This is an empirical question. And it is why, after thinking it over following their first cryptic telephone conversation, Hamilton wrote to George that he was enchanted with his formula. The covariance equation, he suddenly saw, had elegantly wiped away years of confusion. Over his own head, and the heads of Haldane, Fisher, Wright, and Allee, of Emerson and Kropotkin and Huxley, it had returned to Darwin’s own original insight: Evolution can occur at different levels simultaneously. The beauty of it was that this simple mathematical tautology could now help define where selection was acting most strongly for each and every trait.
Hamilton thought that he was the only person in the world who understood just how momentous George’s formulation really was. For what covariance allowed to see was that while the different ropes scaling Mount Modern-Evolutionary-Biology seemed as though they had been thrown from the crest of an entirely different peak, in fact their climbers were simply making ascents up different faces of the very same mountain. Inclusive fitness made it seem as though “altruism” was always just apparent since by sacrificing himself an “altruist” might die, but his genes live on in the bodies of kin. Reciprocal altruism, on the other hand, also took the sting out of altruism, but the price in this case was always repaid to the very one who had made the sacrifice. Finally, variations on the prisoner’s dilemma fashioned reciprocation a game, often making this ascent, too, seem as though it were progressing up a distinct slope.

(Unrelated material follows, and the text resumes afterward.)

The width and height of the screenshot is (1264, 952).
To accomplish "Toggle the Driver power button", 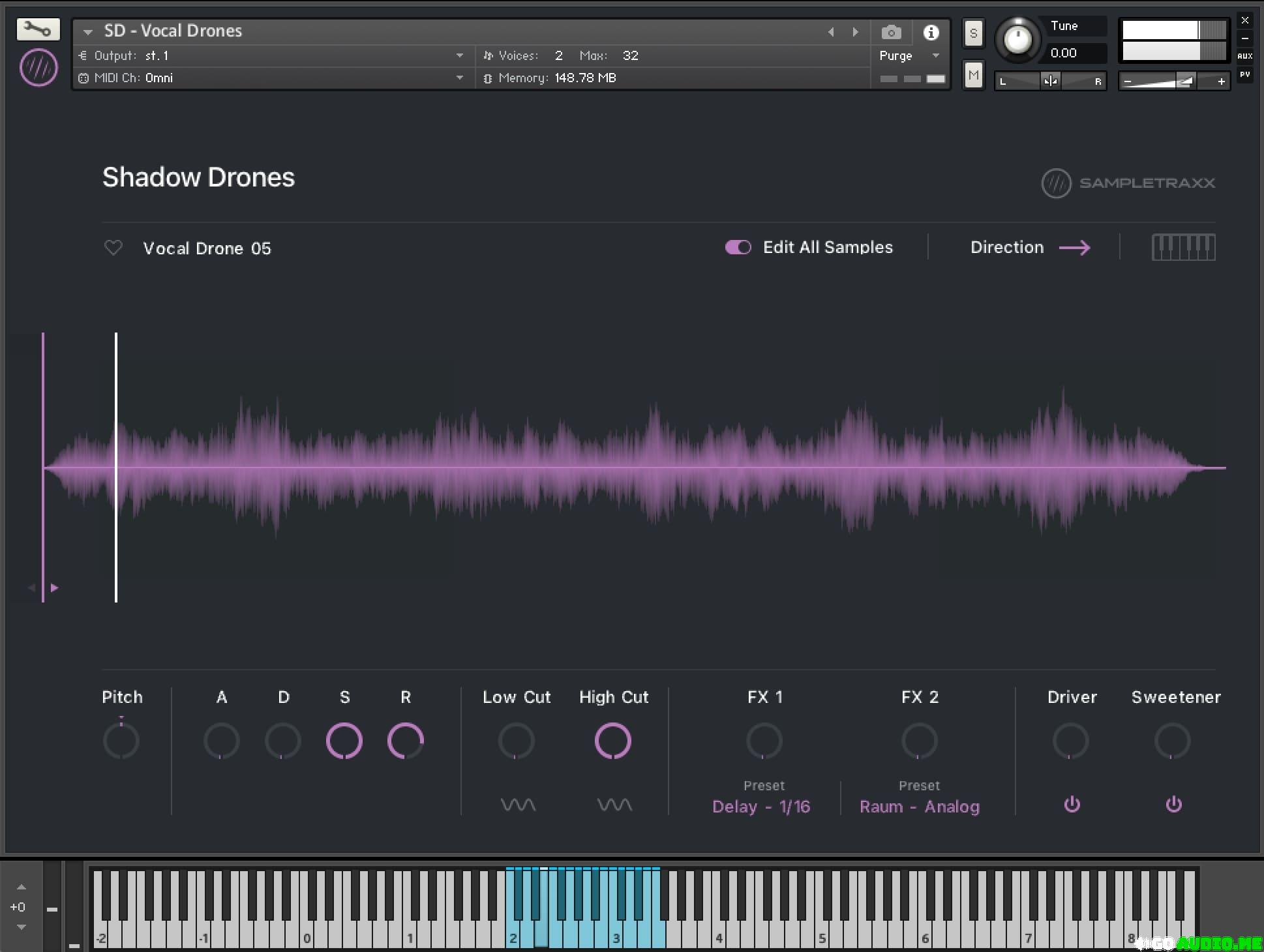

The trick, of course, was to be able to see how each ascent related to the other, how scaling up one face could illuminate something about the mountain without having to exclude the lessons learned from alternative climbs. Inclusive fitness, for example, taught that genetic relatedness was important for the evolution of altruism. This
was
important. But what a multilevel frigate could do, armed with the ammunition of a covariance gunner, was to put it in perspective. Here are Sloan Wilson and the philosopher Elliott Sober:
For all its insights, kin selection theory has played the role of a powerful spotlight that rivets our attention to genetic relatedness. In the center of the spotlight stand identical twins, who are expected to be totally altruistic toward each other. The light fades as genetic relatedness declines, with unrelated individuals standing in the darkness. How can a group of unrelated individuals behave as an adaptive unit when the members have no genetic interest in one another?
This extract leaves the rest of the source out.